An ontology can be understood as a specific kind of set of controlled terms or vocabulary. Ontologies are considered to be critical to the development of the semantic web, as it is envisioned by Sir Tim Berners-Lee and others, although there is little agreement about whether the semantic web will be any different from the current web as it is configured. What seems likely is a web space that combines human understanding of semantics (interpreted by humans) as the basis for machine understanding. It's important to note that a semantic vocabulary is a type of ontology, sometimes also merely as a collection of URIs with an (usually informally) described meaning. Ontologies are usually assumed to be accompanied by some document in a formal ontology language, though some ontologies do not use standard formats for that purpose.
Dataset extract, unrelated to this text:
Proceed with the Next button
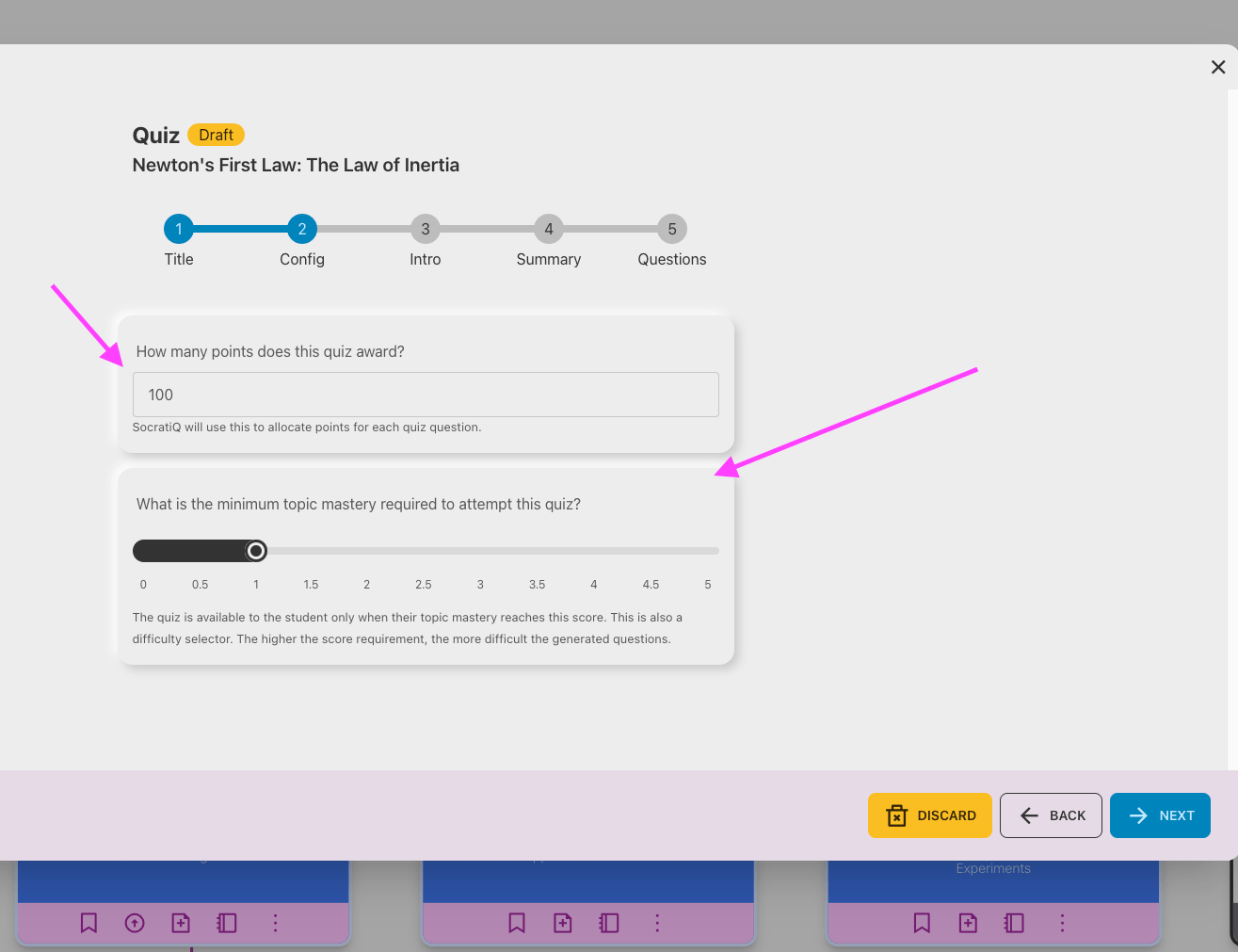This screenshot has width=1238, height=952. coord(1160,815)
Common ontological components

  • Individuals: instances or objects (the basic or "ground level" objects)
  • Classes: collections, concepts or types of objects, each of which is relevant but not identical to the notion of a "class" here.
  • Attributes: properties, features, characteristics, or parameters that objects (and classes) can have
  • Relations: ways that classes and objects can be related to one another
  • Function terms: complex structures formed from certain relations that can be used in place of an individual term in a statement
  • Restrictions: formally stated descriptions of what must be true in order for some assertion to be accepted as input
  • Rules: statements in the form of an if-then (antecedent-consequent) sentence that describe the logical inferences that can be drawn from an assertion in a particular form
  • Axia: assertions (including rules) in a logical form that together comprise the overall theory that the ontology describes, for its domain of application
  • Ontologies are commonly encoded using ontology languages

Contemporary ontologies share many structural similarities, regardless of the language in which they are expressed. As mentioned above, most ontologies describe individuals (instances), classes (concepts), attributes, and relations. In this section each of these components is discussed in turn.
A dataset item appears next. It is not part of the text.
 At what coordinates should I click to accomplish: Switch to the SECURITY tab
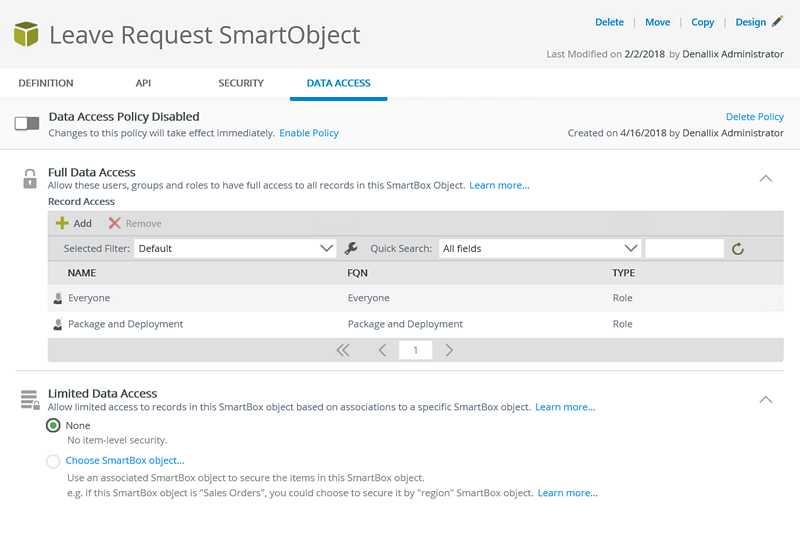[241, 83]
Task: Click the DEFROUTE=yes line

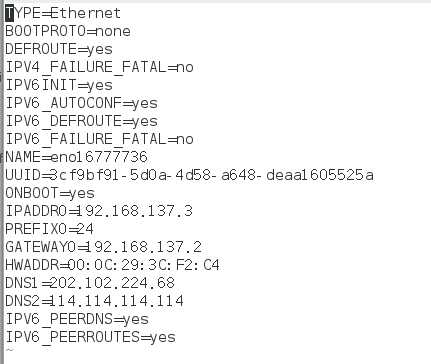Action: tap(59, 49)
Individuals (instances) are the basic, "ground level" components of an ontology. The individuals in an ontology may include concrete objects such as people, animals, tables, automobiles, molecules, and planets, as well as abstract individuals such as numbers and words. Strictly speaking, an ontology need not include any individuals, but one of the general purposes of an ontology is to provide a means of classifying individuals, even if those individuals are not explicitly part of the ontology.

Classes

Concepts that are also called type, sort, category, and kind – are abstract groups, sets, or collections of objects. They may contain individuals, other classes, or a combination of both. Some examples of classes: Note that the names given to the classes mentioned here are entirely a matter of convention.

  • Person, the class of all people
  • Vehicle, the class of all vehicles
  • Car, the class of all cars
  • Class, representing the class of all classes
  • Thing, representing the class of all things

Ontologies vary whether classes can contain other classes, whether a class can belong to itself, whether there is a universal class (that is, a class containing everything), etc. Sometimes restrictions along these lines are made in order to avoid certain well-known paradoxes.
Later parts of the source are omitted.